### About this task
Output the listing below, keeping each line exactly as it stands.

Top of Data extracts

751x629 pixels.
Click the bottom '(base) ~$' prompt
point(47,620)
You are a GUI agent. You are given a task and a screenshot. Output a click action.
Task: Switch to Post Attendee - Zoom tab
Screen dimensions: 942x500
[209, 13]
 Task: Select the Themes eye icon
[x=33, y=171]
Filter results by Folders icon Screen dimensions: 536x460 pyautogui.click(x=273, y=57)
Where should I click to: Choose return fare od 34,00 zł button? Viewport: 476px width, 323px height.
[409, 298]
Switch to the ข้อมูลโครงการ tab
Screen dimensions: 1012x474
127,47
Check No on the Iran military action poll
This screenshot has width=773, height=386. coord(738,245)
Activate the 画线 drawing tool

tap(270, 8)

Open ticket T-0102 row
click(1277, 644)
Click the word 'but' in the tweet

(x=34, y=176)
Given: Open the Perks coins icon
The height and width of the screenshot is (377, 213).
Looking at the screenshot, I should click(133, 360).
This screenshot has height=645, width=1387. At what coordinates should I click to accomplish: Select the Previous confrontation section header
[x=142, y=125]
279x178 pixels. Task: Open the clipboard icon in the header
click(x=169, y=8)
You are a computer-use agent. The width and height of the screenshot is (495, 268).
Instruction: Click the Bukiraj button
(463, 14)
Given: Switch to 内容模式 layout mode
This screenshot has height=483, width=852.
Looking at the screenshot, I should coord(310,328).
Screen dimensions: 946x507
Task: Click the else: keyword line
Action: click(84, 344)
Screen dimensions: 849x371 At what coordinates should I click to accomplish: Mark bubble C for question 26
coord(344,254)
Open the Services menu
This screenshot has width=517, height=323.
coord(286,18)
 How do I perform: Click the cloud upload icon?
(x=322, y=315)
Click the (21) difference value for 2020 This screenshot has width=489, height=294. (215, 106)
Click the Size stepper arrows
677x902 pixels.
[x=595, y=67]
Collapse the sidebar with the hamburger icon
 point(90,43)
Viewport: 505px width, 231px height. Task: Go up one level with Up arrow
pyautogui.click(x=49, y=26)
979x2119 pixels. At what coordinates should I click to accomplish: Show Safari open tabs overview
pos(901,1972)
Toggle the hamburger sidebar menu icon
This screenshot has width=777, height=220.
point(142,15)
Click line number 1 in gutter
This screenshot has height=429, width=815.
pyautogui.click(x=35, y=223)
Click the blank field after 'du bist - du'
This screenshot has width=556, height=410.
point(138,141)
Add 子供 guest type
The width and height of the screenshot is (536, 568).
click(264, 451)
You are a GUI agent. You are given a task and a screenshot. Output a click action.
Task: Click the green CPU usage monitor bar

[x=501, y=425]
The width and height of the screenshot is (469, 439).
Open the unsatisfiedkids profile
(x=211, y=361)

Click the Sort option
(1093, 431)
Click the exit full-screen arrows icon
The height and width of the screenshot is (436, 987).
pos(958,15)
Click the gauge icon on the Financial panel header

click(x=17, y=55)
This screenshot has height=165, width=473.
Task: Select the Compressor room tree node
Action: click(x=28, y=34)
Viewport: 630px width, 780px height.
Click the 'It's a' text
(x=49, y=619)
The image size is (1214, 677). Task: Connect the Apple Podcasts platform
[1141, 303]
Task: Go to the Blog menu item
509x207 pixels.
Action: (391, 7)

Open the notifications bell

Bottom of Data extracts

### Problem solution
751x629 pixels.
Click the bottom '(base) ~$' prompt
point(47,620)
You are a GUI agent. You are given a task and a screenshot. Output a click action.
Task: Switch to Post Attendee - Zoom tab
Screen dimensions: 942x500
[209, 13]
 Task: Select the Themes eye icon
[x=33, y=171]
Filter results by Folders icon Screen dimensions: 536x460 pyautogui.click(x=273, y=57)
Where should I click to: Choose return fare od 34,00 zł button? Viewport: 476px width, 323px height.
[409, 298]
Switch to the ข้อมูลโครงการ tab
Screen dimensions: 1012x474
127,47
Check No on the Iran military action poll
This screenshot has width=773, height=386. coord(738,245)
Activate the 画线 drawing tool

tap(270, 8)

Open ticket T-0102 row
click(1277, 644)
Click the word 'but' in the tweet

(x=34, y=176)
Given: Open the Perks coins icon
The height and width of the screenshot is (377, 213).
Looking at the screenshot, I should click(133, 360).
This screenshot has height=645, width=1387. At what coordinates should I click to accomplish: Select the Previous confrontation section header
[x=142, y=125]
279x178 pixels. Task: Open the clipboard icon in the header
click(x=169, y=8)
You are a computer-use agent. The width and height of the screenshot is (495, 268).
Instruction: Click the Bukiraj button
(463, 14)
Given: Switch to 内容模式 layout mode
This screenshot has height=483, width=852.
Looking at the screenshot, I should coord(310,328).
Screen dimensions: 946x507
Task: Click the else: keyword line
Action: click(84, 344)
Screen dimensions: 849x371 At what coordinates should I click to accomplish: Mark bubble C for question 26
coord(344,254)
Open the Services menu
This screenshot has width=517, height=323.
coord(286,18)
 How do I perform: Click the cloud upload icon?
(x=322, y=315)
Click the (21) difference value for 2020 This screenshot has width=489, height=294. (215, 106)
Click the Size stepper arrows
677x902 pixels.
[x=595, y=67]
Collapse the sidebar with the hamburger icon
 point(90,43)
Viewport: 505px width, 231px height. Task: Go up one level with Up arrow
pyautogui.click(x=49, y=26)
979x2119 pixels. At what coordinates should I click to accomplish: Show Safari open tabs overview
pos(901,1972)
Toggle the hamburger sidebar menu icon
This screenshot has width=777, height=220.
point(142,15)
Click line number 1 in gutter
This screenshot has height=429, width=815.
pyautogui.click(x=35, y=223)
Click the blank field after 'du bist - du'
This screenshot has width=556, height=410.
point(138,141)
Add 子供 guest type
The width and height of the screenshot is (536, 568).
click(264, 451)
You are a GUI agent. You are given a task and a screenshot. Output a click action.
Task: Click the green CPU usage monitor bar

[x=501, y=425]
The width and height of the screenshot is (469, 439).
Open the unsatisfiedkids profile
(x=211, y=361)

Click the Sort option
(1093, 431)
Click the exit full-screen arrows icon
The height and width of the screenshot is (436, 987).
pos(958,15)
Click the gauge icon on the Financial panel header

click(x=17, y=55)
This screenshot has height=165, width=473.
Task: Select the Compressor room tree node
Action: click(x=28, y=34)
Viewport: 630px width, 780px height.
Click the 'It's a' text
(x=49, y=619)
The image size is (1214, 677). Task: Connect the Apple Podcasts platform
[1141, 303]
Task: Go to the Blog menu item
509x207 pixels.
Action: (391, 7)

Open the notifications bell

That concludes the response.